Chapter 26
What is a Neutrino?

Neutrinos are the most common particle in the universe but also the most unreactive. According to recent experiments a neutrino has either no mass or a very small mass. Furthermore they appear to exist in three states, that can morph from one to the other.

SED’s prediction is that because they are a fermion with a spin of h/2 they must be a kind of large roton with a very small mass, but always consisting of one complete h of angular momentum. Neutrinos are a device made to conserve that, but possibly with little other influence. A tiny mass means that they are big compared to most other fundamental particles. How big, we don’t know. From our perspective neutrinos aren’t massive but they may be like a balloon or soap bubble that moves very close to the speed of light.

Recent experiments show there are three types of neutrino, but why?

There are three dimensions and of course waves can remain separate and follow these, even when they are a standing wave or soliton. That is, relative to the direction they’re moving in. This could be a clue as to why there three types that display some helix-like behaviour when they move.

Other than photons of light, neutrinos are the lightest, biggest, fastest elementary particles that we know of. Ethereal is a word in which they excel, for they display very few other properties and appear to be quite inert.

Scientists know that the three types can transform into each other in a journey from the sun to earth. This has been timed and experimentally confirmed but not yet understood.

Physics has a concept called chirality meaning left-right handedness and this is something that, like many other particles, neutrinos portray as one of their few properties. It is used to identify them, but according to SED this is basically just spin. Or actually spin direction, either clockwise or anticlockwise.

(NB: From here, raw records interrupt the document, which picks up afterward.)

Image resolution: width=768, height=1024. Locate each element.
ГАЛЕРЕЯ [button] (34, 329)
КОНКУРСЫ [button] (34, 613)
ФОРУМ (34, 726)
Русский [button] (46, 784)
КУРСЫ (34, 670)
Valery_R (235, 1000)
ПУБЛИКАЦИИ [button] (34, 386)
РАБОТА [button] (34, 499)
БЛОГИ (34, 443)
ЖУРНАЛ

And because each neutrino spins in one of the three orthogonal directions (i.e. x,y and z) then this may lead to the three types. However, we don’t know exactly (or approximately) how things behave at or very near the speed of light

Chirality is a bit like reflection in a mirror, creating clockwise or anticlockwise spin. Also right or left handedness according to perspective. Reflection reverses chirality making spin appear to becoming towards you or away. It is the same spin though, according to the object itself.

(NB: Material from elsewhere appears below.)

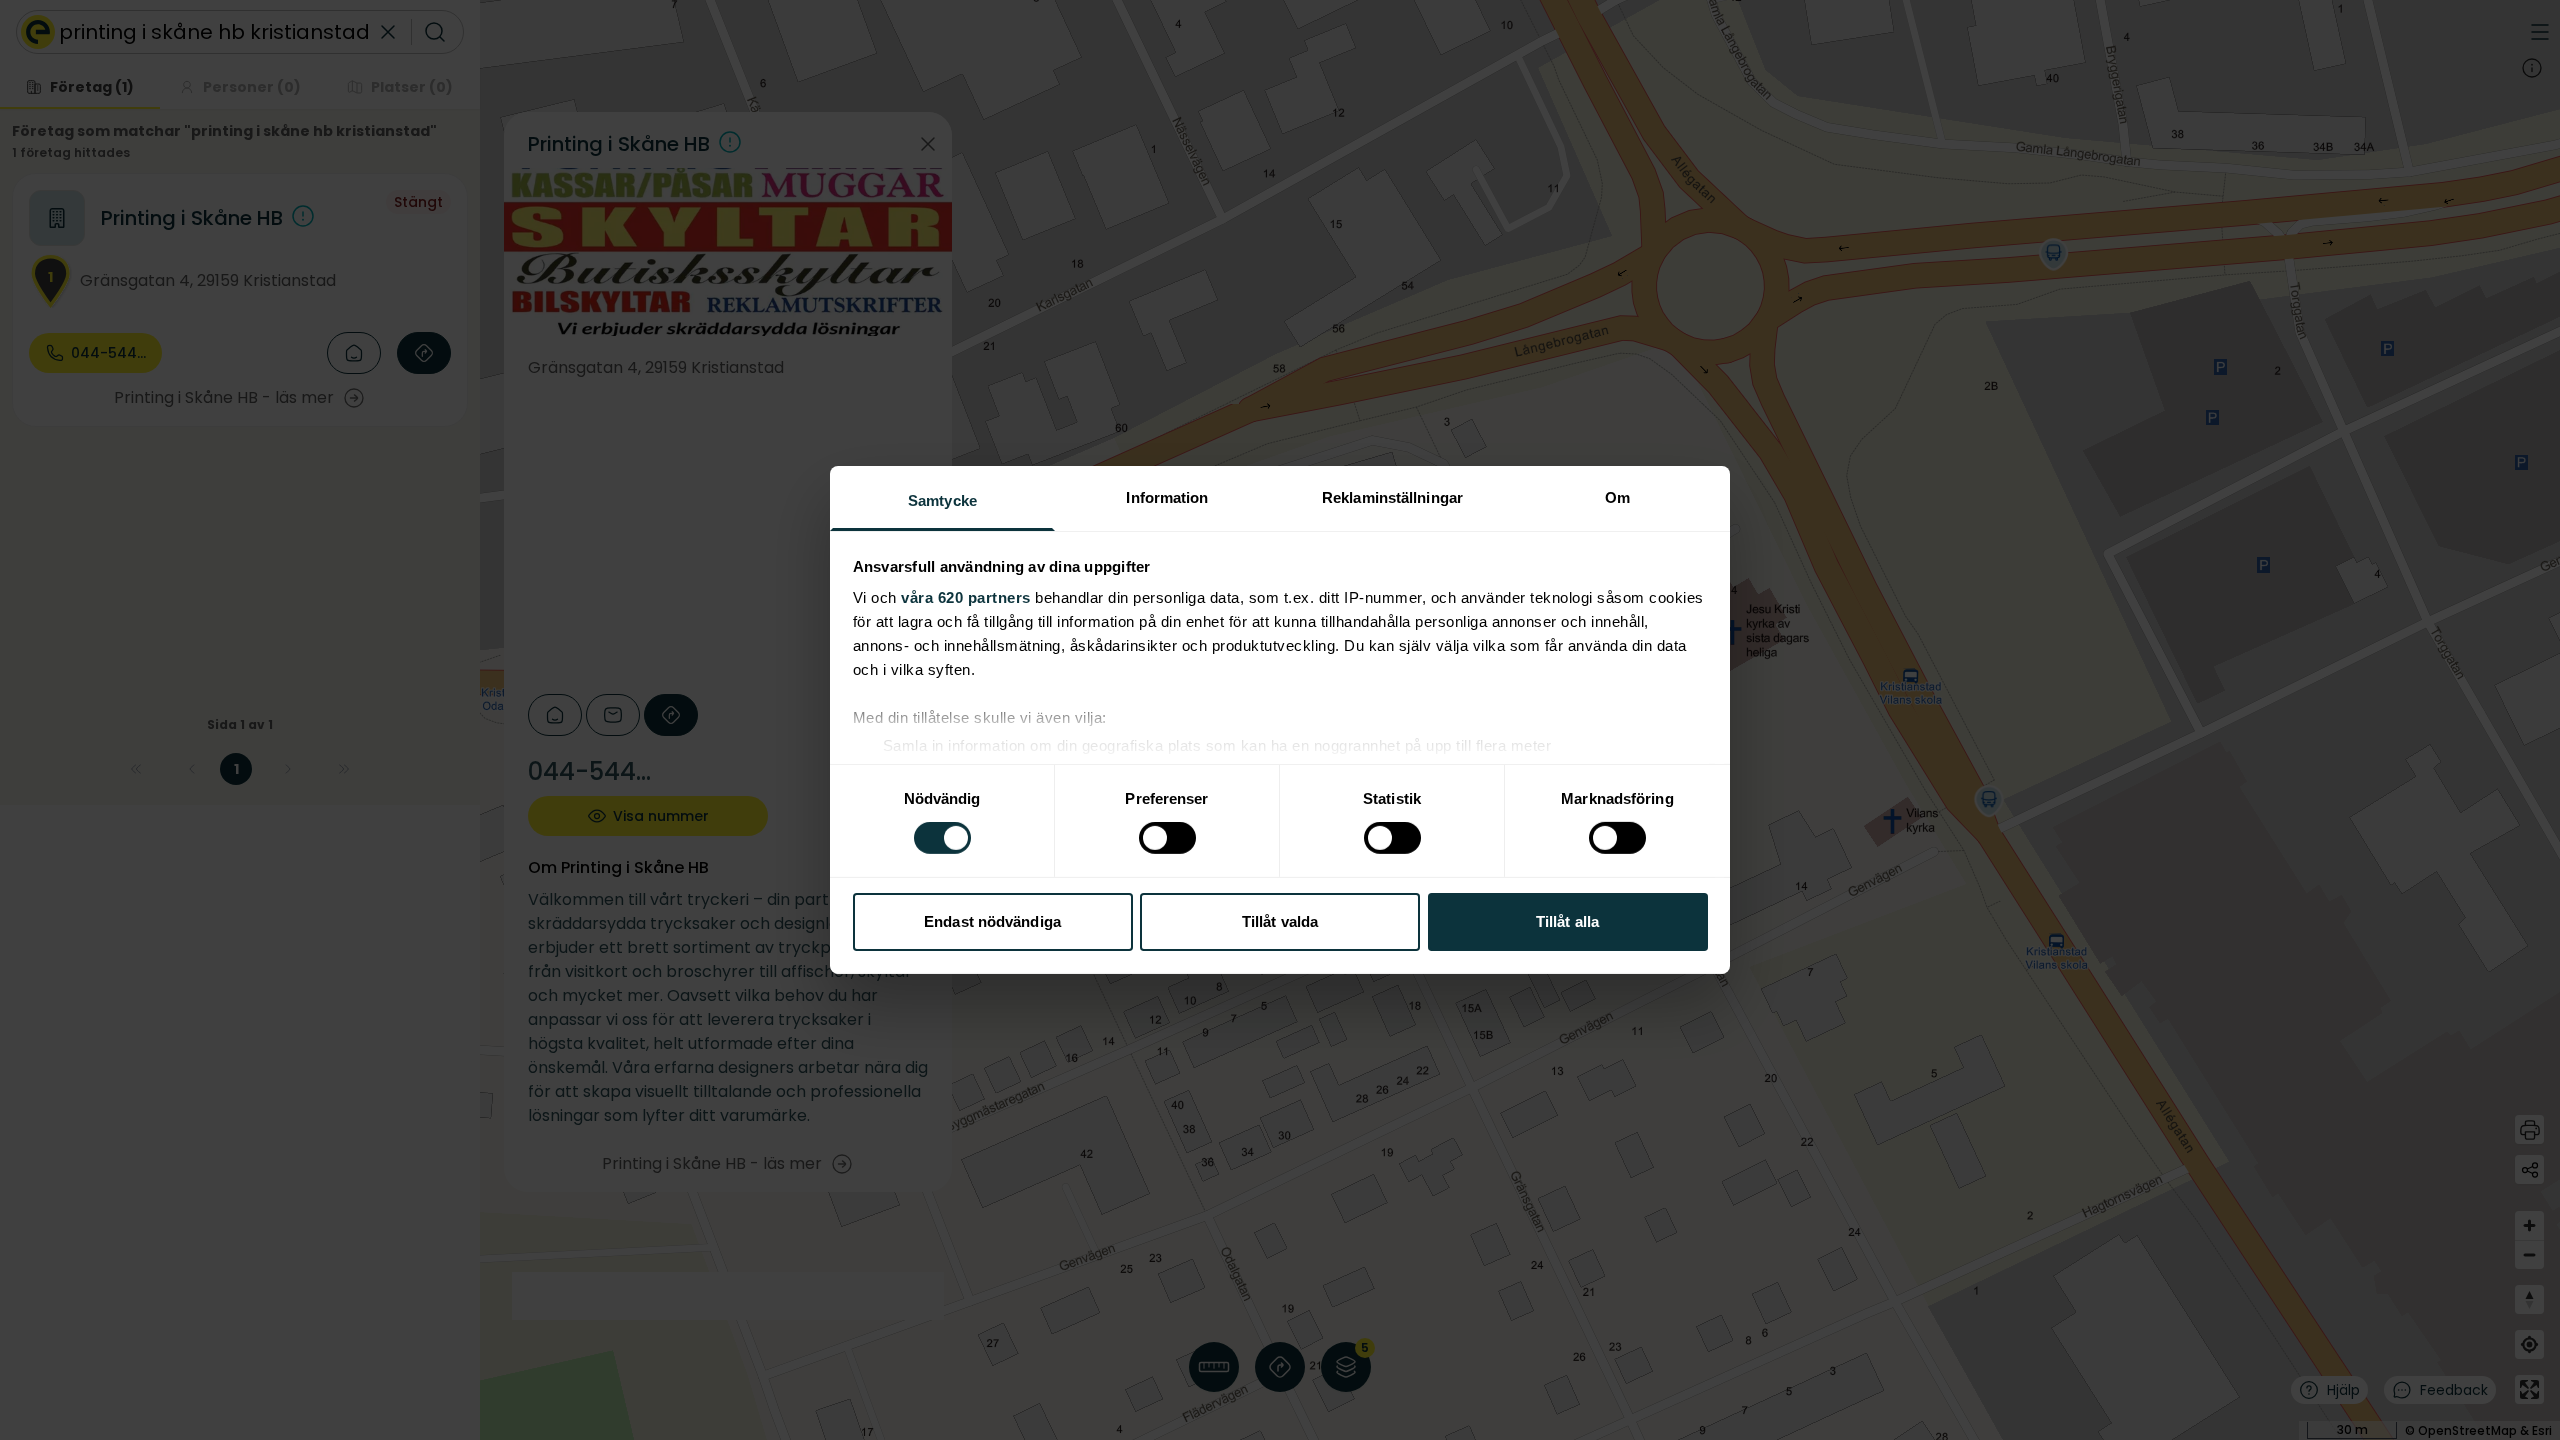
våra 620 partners (966, 597)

Neutrinos are special and science has discovered that unlike other elementary particles they have only one type of chirality that can never change. Until now though it has been unable to offer an explanation for this behaviour. SED proposes that this is because they move very fast, faster than all other objects. So fast that nothing can pass them and turn around to look back on a neutrino. This would reverse its apparent spin and change its chirality, but does not happen.

Furthermore SED maintains that being a fermion means that maybe a neutrino actually has charge, we just haven’t devised a way to measure it yet.

This is because a neutrino has almost no mass and therefore its roton must be very much larger than other elementary particles. Its internal energy is much less and therefore its frequency is likewise very low.

Being very big, also means that each loop in its structure is correspondingly large and therefore according to the magnetic flux quantum, its E-M fields are both extremely weak with virtually no electric and magnetic force due to their constant charge.

This could be why no charge effects have ever been detected in neutrinos. We may need more sensitive equipment.